INFORMATION GIVEN below:

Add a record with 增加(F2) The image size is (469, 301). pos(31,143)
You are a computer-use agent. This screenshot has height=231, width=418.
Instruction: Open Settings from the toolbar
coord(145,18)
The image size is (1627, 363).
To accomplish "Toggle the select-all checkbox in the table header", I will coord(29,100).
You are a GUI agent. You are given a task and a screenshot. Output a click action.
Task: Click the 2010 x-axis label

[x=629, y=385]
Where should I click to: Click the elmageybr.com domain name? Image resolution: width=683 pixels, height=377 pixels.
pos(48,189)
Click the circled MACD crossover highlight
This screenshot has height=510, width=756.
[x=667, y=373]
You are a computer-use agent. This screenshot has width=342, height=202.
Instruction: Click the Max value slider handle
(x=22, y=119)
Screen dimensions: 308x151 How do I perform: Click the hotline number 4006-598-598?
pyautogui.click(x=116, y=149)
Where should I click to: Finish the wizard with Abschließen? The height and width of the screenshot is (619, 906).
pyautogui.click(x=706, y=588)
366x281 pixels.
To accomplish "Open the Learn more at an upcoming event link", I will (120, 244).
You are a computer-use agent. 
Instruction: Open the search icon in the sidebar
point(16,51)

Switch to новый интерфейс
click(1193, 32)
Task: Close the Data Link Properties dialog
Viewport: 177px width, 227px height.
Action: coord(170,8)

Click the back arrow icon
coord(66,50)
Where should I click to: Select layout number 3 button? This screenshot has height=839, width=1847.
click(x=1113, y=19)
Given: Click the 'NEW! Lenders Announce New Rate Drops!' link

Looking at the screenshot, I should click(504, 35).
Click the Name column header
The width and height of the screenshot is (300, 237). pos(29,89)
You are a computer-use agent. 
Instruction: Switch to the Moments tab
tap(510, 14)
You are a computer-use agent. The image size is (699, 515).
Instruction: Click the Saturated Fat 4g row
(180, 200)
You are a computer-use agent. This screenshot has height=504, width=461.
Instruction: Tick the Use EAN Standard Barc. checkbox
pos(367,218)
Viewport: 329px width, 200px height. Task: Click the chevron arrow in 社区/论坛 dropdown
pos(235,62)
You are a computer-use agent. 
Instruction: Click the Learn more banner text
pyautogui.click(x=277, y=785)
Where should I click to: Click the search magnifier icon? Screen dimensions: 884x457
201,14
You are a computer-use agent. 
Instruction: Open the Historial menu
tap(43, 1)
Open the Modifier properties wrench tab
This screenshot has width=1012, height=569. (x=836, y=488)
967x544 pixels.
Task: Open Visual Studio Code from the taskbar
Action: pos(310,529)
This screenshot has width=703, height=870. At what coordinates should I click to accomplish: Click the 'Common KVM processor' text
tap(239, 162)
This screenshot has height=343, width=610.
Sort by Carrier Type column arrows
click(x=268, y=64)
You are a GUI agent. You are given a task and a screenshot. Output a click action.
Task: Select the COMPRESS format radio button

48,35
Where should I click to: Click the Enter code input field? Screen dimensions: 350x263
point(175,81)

End of INFORMATION GIVEN.

WHAT YOU SHOULD DO:
Only the number is wanted: count the lines of the records that hold the word "will".

OUTPUT FOR THIS TASK:
2